- SOURCE EXCERPT:
--- Start ---

First test search "python random" - returned just what I would expect instead of multitude of low-quality blogs like Google Search does. +1 from me!

etchalon 4 years ago

This is the approach I imagine Apple would take if they were to ever launch a Search Engine. A large corpus of handpicked sites.

quickthrower2 4 years ago

This is good, but also sad in a way. It means Jo Blogg's blog won't get discovered and they may have had some good information on the topic.

One way to improve is a "bring your own list" feature, and the ability to include vetted lists. Maybe some kind of web of trust - if your friends have whitelisted a site, it is whitelisted for you too. If you find a problem with that site, you let your friend know to remove it. If they don't respond you can remove that friend from your trusted persopn list (maybe they got hacked?). Then maybe you can 'follow' a few lists of famous trusted people (e.g. paulg etc.) to build up a bigger slice of the internet you can search.

A spammer will want to come in then and create something that white lists their spam sites, but they need to convince you to add their list! And when you see the spam you can just unfollow them. They can't succeed.

rank0 4 years ago

The first two results for “Rust awesome” were two ads which took up my entire screen on mobile. Both travel related.

The GitHub repo was third and had to be scrolled to.

--- End ---

- DATA RECORDS:

--- Start ---

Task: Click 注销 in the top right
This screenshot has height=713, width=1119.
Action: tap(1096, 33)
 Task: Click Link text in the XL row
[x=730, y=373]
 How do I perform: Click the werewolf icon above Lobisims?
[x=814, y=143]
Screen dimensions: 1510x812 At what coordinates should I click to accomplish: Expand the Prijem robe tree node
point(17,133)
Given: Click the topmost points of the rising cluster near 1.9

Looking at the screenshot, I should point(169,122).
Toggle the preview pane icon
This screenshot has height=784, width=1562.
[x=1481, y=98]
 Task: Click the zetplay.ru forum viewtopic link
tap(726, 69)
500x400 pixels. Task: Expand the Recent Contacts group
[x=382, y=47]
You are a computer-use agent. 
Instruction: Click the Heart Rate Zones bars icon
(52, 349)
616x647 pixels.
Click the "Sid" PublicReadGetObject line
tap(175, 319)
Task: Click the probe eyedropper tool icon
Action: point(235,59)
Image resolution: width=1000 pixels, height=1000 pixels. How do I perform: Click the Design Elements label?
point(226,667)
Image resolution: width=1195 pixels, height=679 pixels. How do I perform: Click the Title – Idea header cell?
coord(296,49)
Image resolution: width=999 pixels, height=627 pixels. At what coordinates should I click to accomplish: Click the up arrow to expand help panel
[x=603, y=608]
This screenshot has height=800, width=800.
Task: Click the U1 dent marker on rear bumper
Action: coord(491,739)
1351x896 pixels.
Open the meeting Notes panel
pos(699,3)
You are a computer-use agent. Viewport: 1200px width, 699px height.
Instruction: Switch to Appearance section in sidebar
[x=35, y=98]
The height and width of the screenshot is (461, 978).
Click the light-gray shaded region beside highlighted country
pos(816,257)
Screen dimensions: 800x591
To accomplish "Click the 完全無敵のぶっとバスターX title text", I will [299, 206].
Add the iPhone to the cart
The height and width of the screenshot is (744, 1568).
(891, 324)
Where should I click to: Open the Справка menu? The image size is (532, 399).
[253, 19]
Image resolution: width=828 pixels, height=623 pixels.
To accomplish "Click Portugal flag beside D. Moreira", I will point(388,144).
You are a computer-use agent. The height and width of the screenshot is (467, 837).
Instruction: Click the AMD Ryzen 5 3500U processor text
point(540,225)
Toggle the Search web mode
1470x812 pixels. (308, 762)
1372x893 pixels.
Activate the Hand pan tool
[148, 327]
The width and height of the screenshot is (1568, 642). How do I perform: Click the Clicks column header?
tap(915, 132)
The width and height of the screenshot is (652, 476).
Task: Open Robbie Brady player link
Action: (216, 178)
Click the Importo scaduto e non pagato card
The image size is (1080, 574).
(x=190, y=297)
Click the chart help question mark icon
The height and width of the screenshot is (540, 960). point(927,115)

--- End ---

- EXERCISE INSTRUCTIONS:
#1 In the search engine discussion, where did the GitHub repo appear among the results for "Rust awesome"?
#2 Continue the search engine discussion from the point where it stops.
The entries are separate material and have nothing to do with the search engine discussion.

- ANSWERS TO EACH TASK:
#1 It was the third result and had to be scrolled to.

#2
Seems pretty trash to me.

schleck8 4 years ago

If you are annoyed by Google, take a look at kagi and neeva, they are new takes on search engines

- https://neeva.com

- https://kagi.com

  • skinkestek 4 years ago

    Haven't tried Neeva but I can vouch for Kagi.

    Also search.marginalia.nu puts a smile on my face almost every time I use it :-)

    (I should try Neeva, I keep hearing good things about it.)

  • twofornone 4 years ago

    Why does neeva require an email sign in?

GlitchMr 4 years ago

Pretty nifty project. I'm curious what whitelist are you using, would it be possible to list allowed domains somewhere publicly.

One suggestion that I have is to remove w3schools.com from the whitelist. MDN is a much better source for information about web development.

throw_me_up 4 years ago

Great job! How are the ads implemented and do they cover the costs? I'm thinking of building a similar search engine for a completely different domain. I am a bit concerned about paying for it though.

  • rickdeveloperOP 4 years ago

    Thanks!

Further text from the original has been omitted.